DATA PROVIDED
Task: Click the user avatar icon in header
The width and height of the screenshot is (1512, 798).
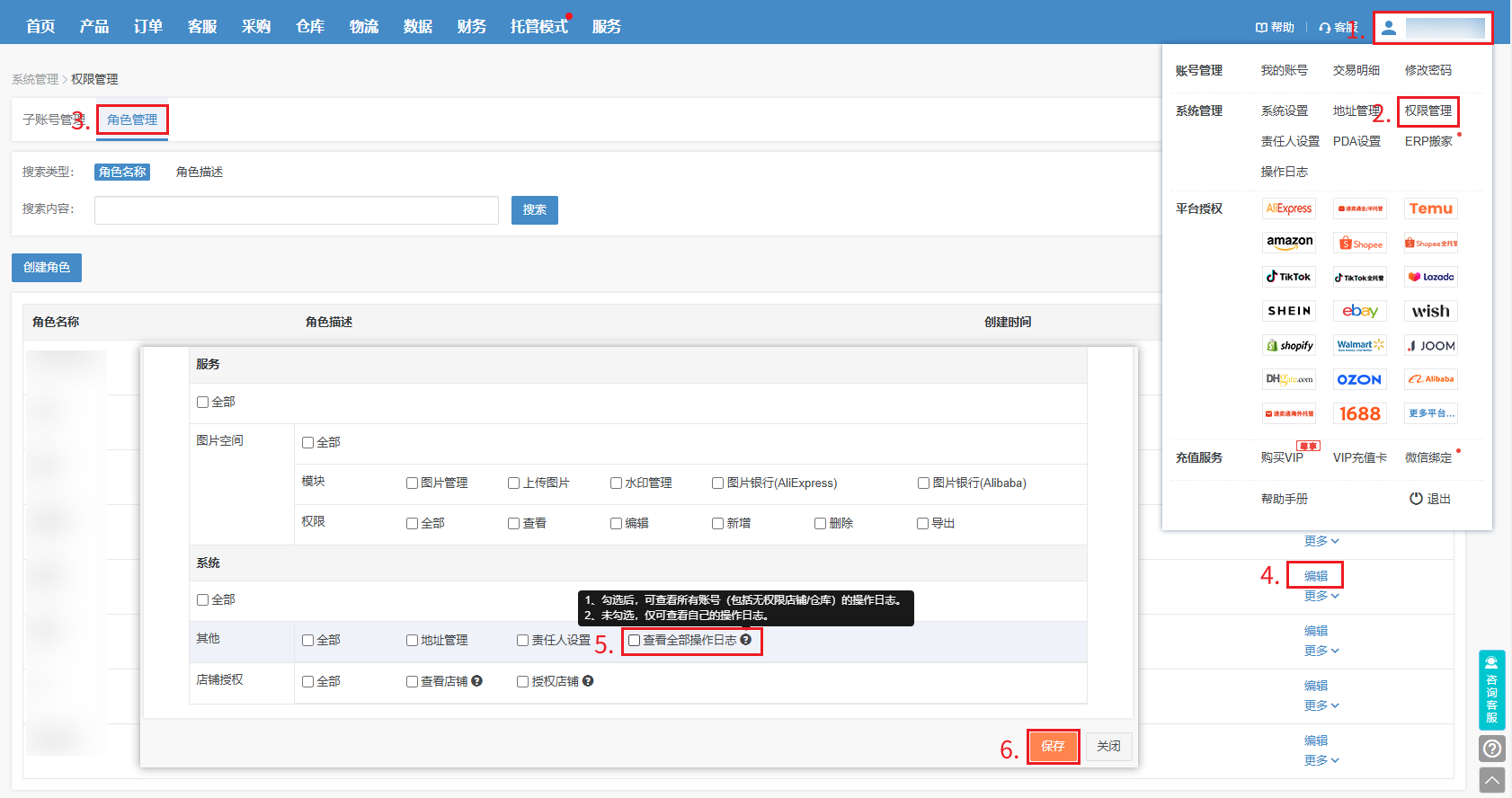Action: (x=1389, y=28)
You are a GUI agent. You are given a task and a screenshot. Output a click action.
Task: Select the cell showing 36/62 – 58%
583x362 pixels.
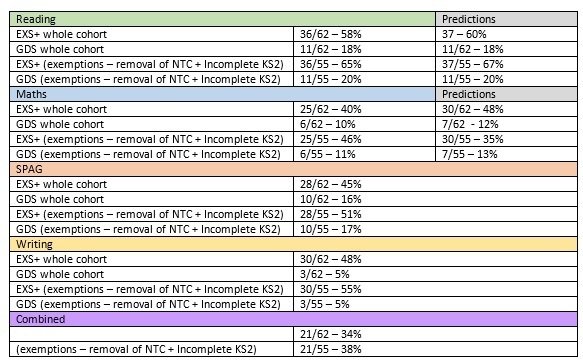pyautogui.click(x=364, y=34)
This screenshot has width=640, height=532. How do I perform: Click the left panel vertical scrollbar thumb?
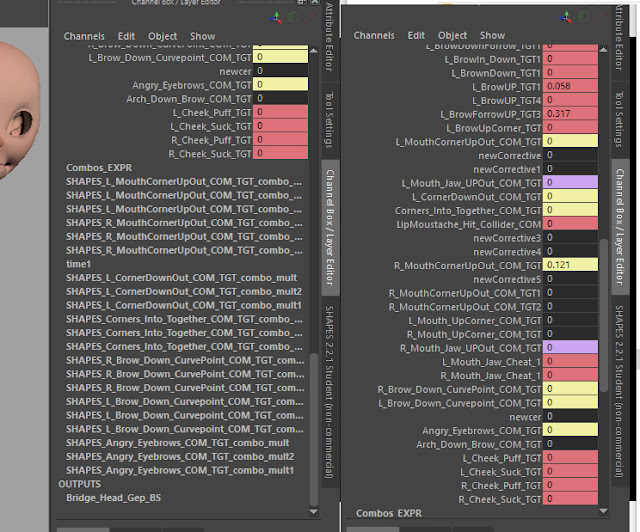pyautogui.click(x=313, y=429)
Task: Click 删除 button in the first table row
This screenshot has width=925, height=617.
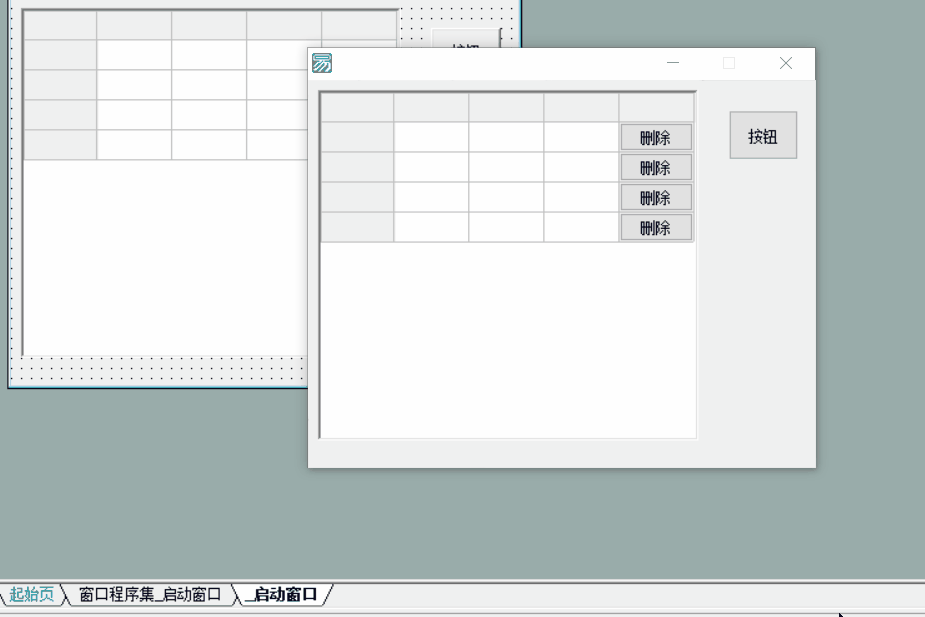Action: 655,138
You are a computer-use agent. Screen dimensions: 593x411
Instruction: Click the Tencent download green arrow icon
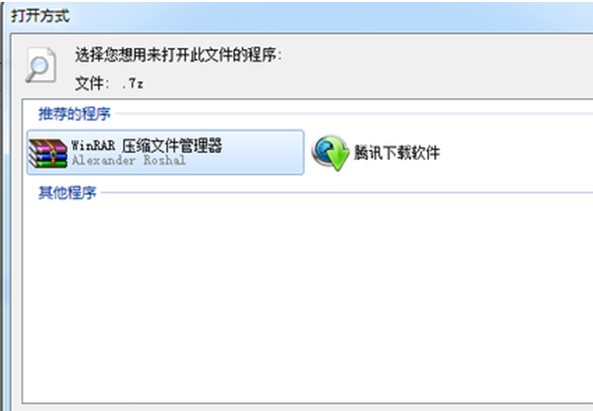[x=330, y=153]
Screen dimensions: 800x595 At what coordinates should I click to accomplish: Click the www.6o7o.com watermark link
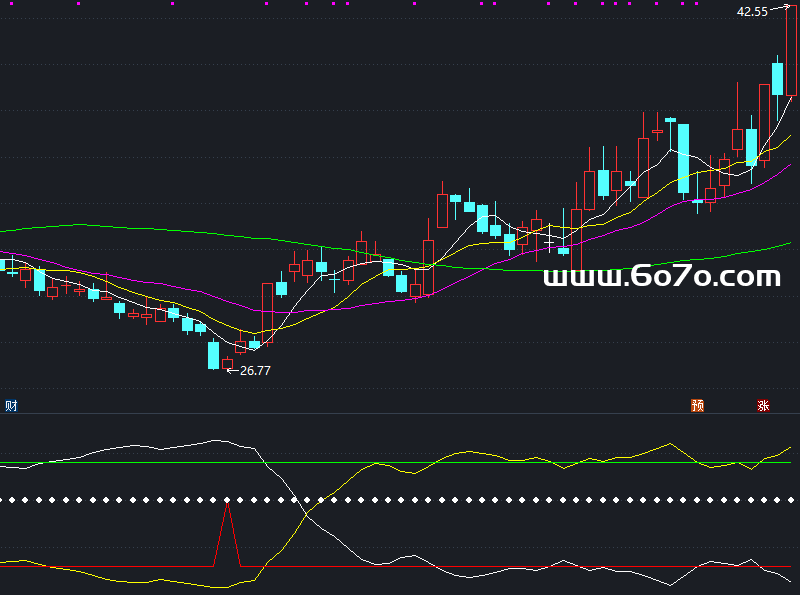[x=662, y=278]
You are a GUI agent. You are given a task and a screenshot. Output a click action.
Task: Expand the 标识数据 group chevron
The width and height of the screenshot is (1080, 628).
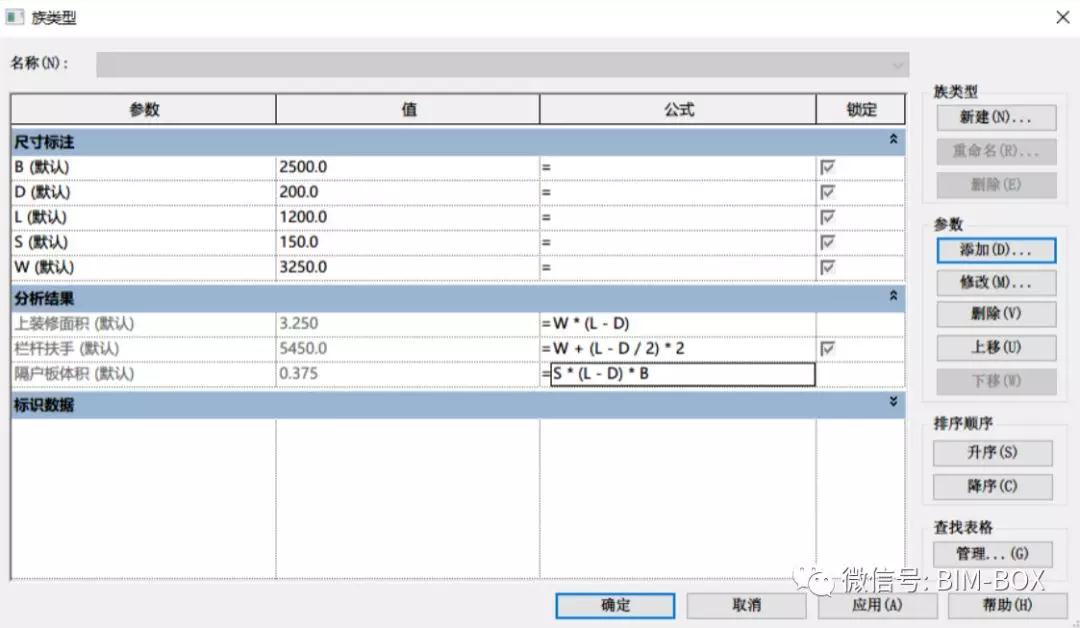(893, 401)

EXERCISE
Return an exact copy of the data above, apart from any pictures.

EXERCISE OUTPUT
Task: Click the user avatar icon in header
The width and height of the screenshot is (1512, 798).
Action: (x=1389, y=28)
You are a GUI agent. You are given a task and a screenshot. Output a click action.
Task: Select the cell showing 36/62 – 58%
583x362 pixels.
pyautogui.click(x=364, y=34)
This screenshot has width=640, height=532. How do I perform: Click the left panel vertical scrollbar thumb?
pyautogui.click(x=313, y=429)
Task: Click 删除 button in the first table row
This screenshot has width=925, height=617.
Action: 655,138
You are a computer-use agent. Screen dimensions: 593x411
Instruction: Click the Tencent download green arrow icon
[x=330, y=153]
Screen dimensions: 800x595 At what coordinates should I click to accomplish: Click the www.6o7o.com watermark link
[x=662, y=278]
You are a GUI agent. You are given a task and a screenshot. Output a click action.
Task: Expand the 标识数据 group chevron
The width and height of the screenshot is (1080, 628).
(893, 401)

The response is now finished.